Some couples seek marriage therapy for the wrong reasons. Often subconsciously, one or both parties doesn’t want a solution. Instead, one spouse wants to see the other humiliated, shamed and/or corrected. By whom? By the therapist.

On one level, it makes sense. Couples in conflict have reached a point of impasse. Each sincerely believes he or she is right, and the other is wrong. Emotionally, it makes logical sense that to some degree, your hope is that the therapist — kind of sitting in the throne of “God” or Truth — will validate your deepest convictions.

But that’s not how it works. If it did work that way, then your marriage would be over, for sure. Because if your spouse DOES deserve shame and humiliation, that means he or she is a fundamentally bad person. Or, if not a bad person, at least one so fundamentally wrong and misguided that any kind of resolution is impossible.

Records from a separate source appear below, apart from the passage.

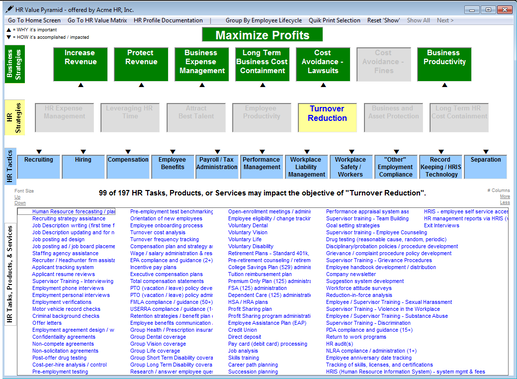Viewport: 517px width, 379px height.
Task: Click the down arrow above Recruiting tactic
Action: pyautogui.click(x=39, y=152)
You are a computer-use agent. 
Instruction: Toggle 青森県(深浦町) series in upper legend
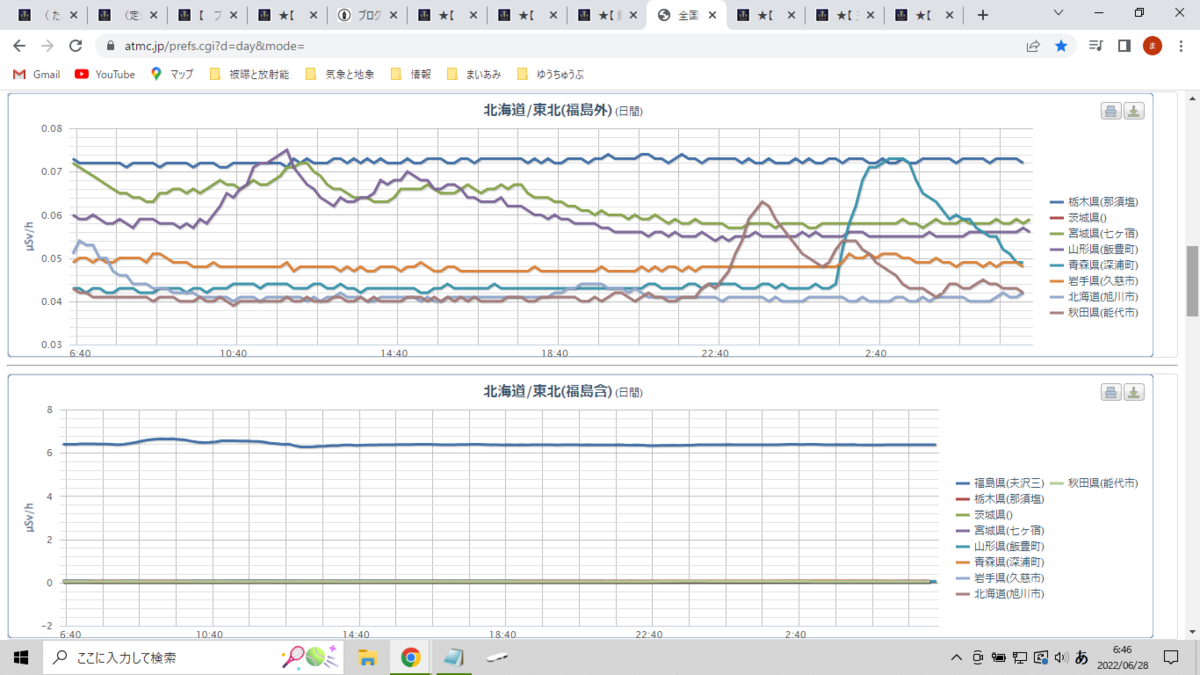point(1094,265)
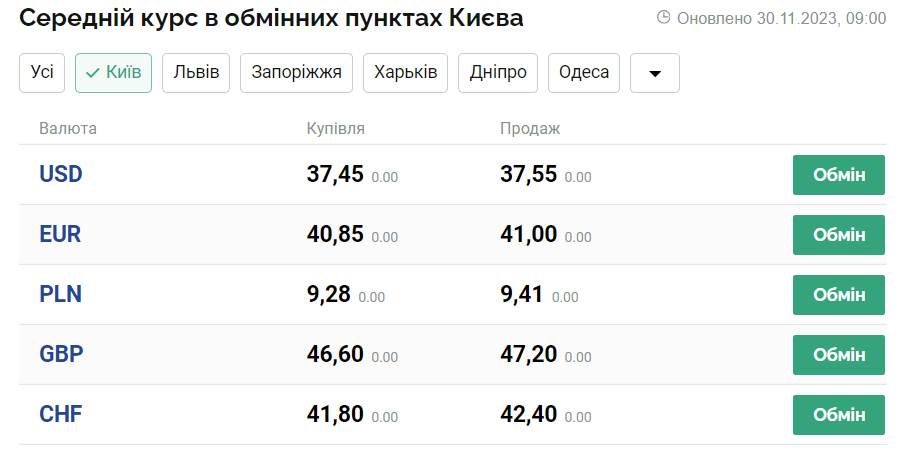Expand the more cities dropdown arrow

point(655,73)
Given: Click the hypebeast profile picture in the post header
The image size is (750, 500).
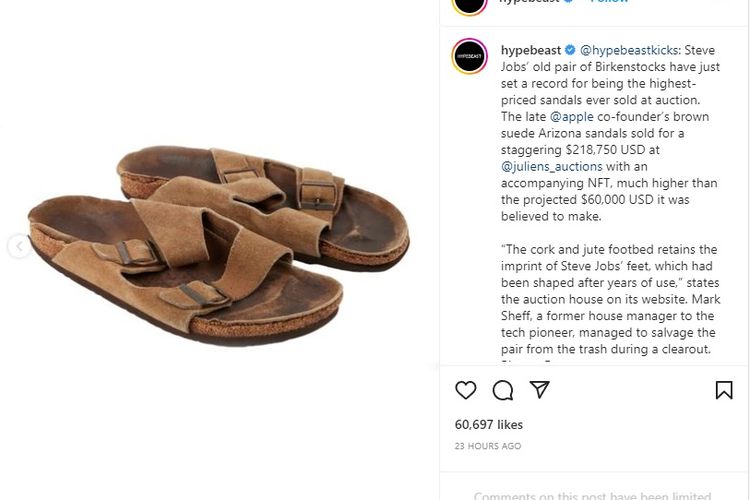Looking at the screenshot, I should [470, 3].
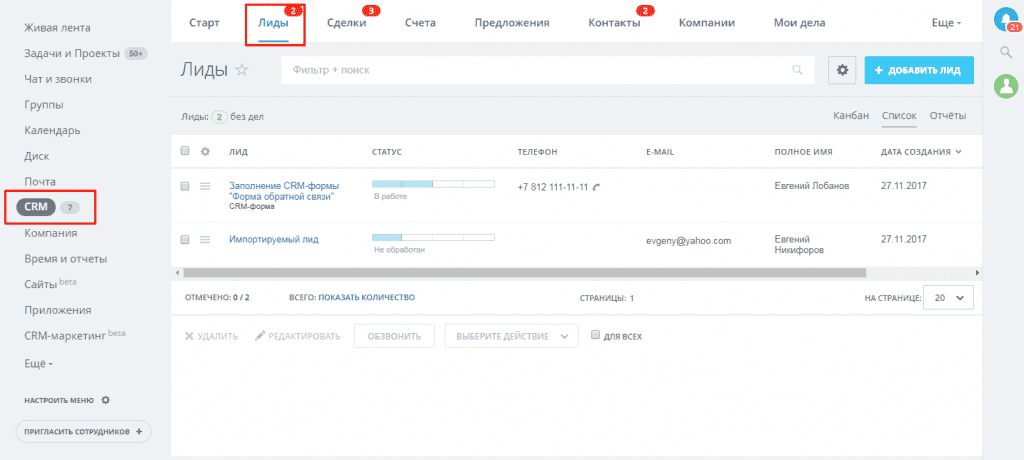Click the table column settings gear icon
Screen dimensions: 1024x460
pyautogui.click(x=205, y=152)
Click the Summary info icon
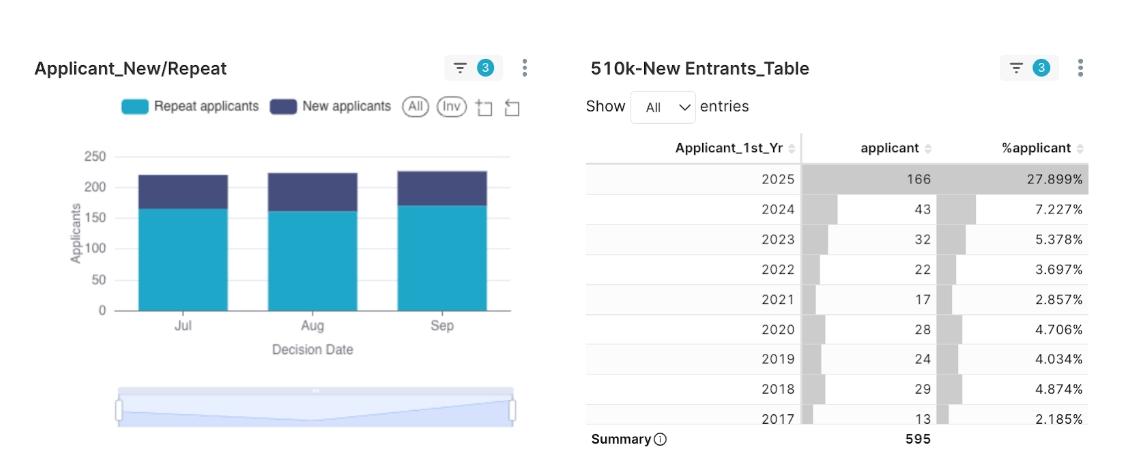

Relationships of all kinds — including marriages — sometimes require negotiation. Negotiation can be over a physical, tangible thing, but more often — in a marriage — it involves something intangible. The purpose of marriage therapy is to figure out what that is, and to consider what you’re prepared to offer in any kind of a negotiation. A good therapist is able and willing to help you with that — both you and your spouse.

Some differences are irreconcilable, and many are not. But if you approach your marriage as if the two of you are adversaries and one of you must be shamed or corrected, then you’re on the downward slope to a break-up. So be careful!